The PGA Tour’s 2028 Overhaul: Two Tiers, Match Play and Pine Valley

Promotion, relegation, no sponsor exemptions — and a Tour Championship that might finally be worth the name

The dust had barely settled on Wyndham Clark’s second U.S. Open title at Shinnecock Hills when the PGA Tour landed another story. On Tuesday at TPC River Highlands, CEO Brian Rolapp stepped to a podium and delivered the most significant structural overhaul in the Tour’s history. Starting in 2028, the Tour’s new model will include two separate series of tournaments running concurrently — the PGA Tour Championship Series and the PGA Tour Challenger Series. Golf, in other words, has finally borrowed football’s best idea.

PGA Tour CEO Brian Rolapp addresses media at TPC River Highlands during the 2026 Travelers Championship

Two Tracks, Running at Once

The Championship Series is the premium tier. It will feature up to 24 events, including 16 signature events, The Players Championship, four major championships, and season-ending events. Each signature event will be a 72-hole stroke-play tournament with average field sizes of 120 golfers and 36-hole cuts to the top 65 and ties, with a purse of at least $20 million. There will be no sponsor exemptions.(ESPN)

§ §

Written instruction 1: Reproduce the stretch of records from the first line of the records through the line containing "point(205,27)", with no changes.

Supplied data:
§ §

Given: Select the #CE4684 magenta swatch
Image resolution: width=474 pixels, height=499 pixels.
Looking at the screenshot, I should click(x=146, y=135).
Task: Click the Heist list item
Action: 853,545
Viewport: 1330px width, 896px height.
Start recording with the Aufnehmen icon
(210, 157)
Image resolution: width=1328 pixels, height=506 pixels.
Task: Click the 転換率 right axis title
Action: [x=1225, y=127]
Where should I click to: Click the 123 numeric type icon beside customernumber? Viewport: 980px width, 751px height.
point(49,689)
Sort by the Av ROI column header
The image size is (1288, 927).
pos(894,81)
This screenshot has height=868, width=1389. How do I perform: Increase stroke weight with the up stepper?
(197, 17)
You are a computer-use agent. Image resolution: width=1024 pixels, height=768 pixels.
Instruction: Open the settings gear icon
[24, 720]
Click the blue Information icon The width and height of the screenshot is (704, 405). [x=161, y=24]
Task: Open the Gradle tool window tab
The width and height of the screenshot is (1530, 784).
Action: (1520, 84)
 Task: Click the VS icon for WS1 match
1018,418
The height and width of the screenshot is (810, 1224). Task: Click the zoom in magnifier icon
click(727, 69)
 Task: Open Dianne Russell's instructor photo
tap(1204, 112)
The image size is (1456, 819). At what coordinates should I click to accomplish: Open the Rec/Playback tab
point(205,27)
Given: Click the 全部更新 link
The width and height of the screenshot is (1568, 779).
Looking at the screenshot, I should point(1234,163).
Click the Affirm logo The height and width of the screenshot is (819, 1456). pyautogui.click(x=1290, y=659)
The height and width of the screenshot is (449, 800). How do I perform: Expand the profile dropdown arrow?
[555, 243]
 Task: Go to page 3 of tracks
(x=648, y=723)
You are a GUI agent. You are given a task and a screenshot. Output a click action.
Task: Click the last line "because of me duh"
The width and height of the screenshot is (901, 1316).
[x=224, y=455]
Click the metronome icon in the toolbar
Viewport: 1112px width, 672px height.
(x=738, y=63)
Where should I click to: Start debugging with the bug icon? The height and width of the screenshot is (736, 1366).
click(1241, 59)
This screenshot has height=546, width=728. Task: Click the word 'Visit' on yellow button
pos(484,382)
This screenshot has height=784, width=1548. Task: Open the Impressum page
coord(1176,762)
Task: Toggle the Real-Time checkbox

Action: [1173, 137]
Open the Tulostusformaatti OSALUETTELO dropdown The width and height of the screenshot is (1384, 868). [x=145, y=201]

§ §

Written instruction 2: Rewrite the stretch of the article on the PGA Tour's 2028 overhaul from "PGA Tour CEO" through "no sponsor exemptions.(ESPN)", putting "Premier Series" wherever "Championship Series" appears.

Full output 1:
Given: Select the #CE4684 magenta swatch
Image resolution: width=474 pixels, height=499 pixels.
Looking at the screenshot, I should click(x=146, y=135).
Task: Click the Heist list item
Action: 853,545
Viewport: 1330px width, 896px height.
Start recording with the Aufnehmen icon
(210, 157)
Image resolution: width=1328 pixels, height=506 pixels.
Task: Click the 転換率 right axis title
Action: [x=1225, y=127]
Where should I click to: Click the 123 numeric type icon beside customernumber? Viewport: 980px width, 751px height.
point(49,689)
Sort by the Av ROI column header
The image size is (1288, 927).
pos(894,81)
This screenshot has height=868, width=1389. How do I perform: Increase stroke weight with the up stepper?
(197, 17)
You are a computer-use agent. Image resolution: width=1024 pixels, height=768 pixels.
Instruction: Open the settings gear icon
[24, 720]
Click the blue Information icon The width and height of the screenshot is (704, 405). [x=161, y=24]
Task: Open the Gradle tool window tab
The width and height of the screenshot is (1530, 784).
Action: (1520, 84)
 Task: Click the VS icon for WS1 match
1018,418
The height and width of the screenshot is (810, 1224). Task: Click the zoom in magnifier icon
click(727, 69)
 Task: Open Dianne Russell's instructor photo
tap(1204, 112)
The image size is (1456, 819). At what coordinates should I click to accomplish: Open the Rec/Playback tab
point(205,27)

Full output 2:
PGA Tour CEO Brian Rolapp addresses media at TPC River Highlands during the 2026 Travelers Championship

Two Tracks, Running at Once

The Premier Series is the premium tier. It will feature up to 24 events, including 16 signature events, The Players Championship, four major championships, and season-ending events. Each signature event will be a 72-hole stroke-play tournament with average field sizes of 120 golfers and 36-hole cuts to the top 65 and ties, with a purse of at least $20 million. There will be no sponsor exemptions.(ESPN)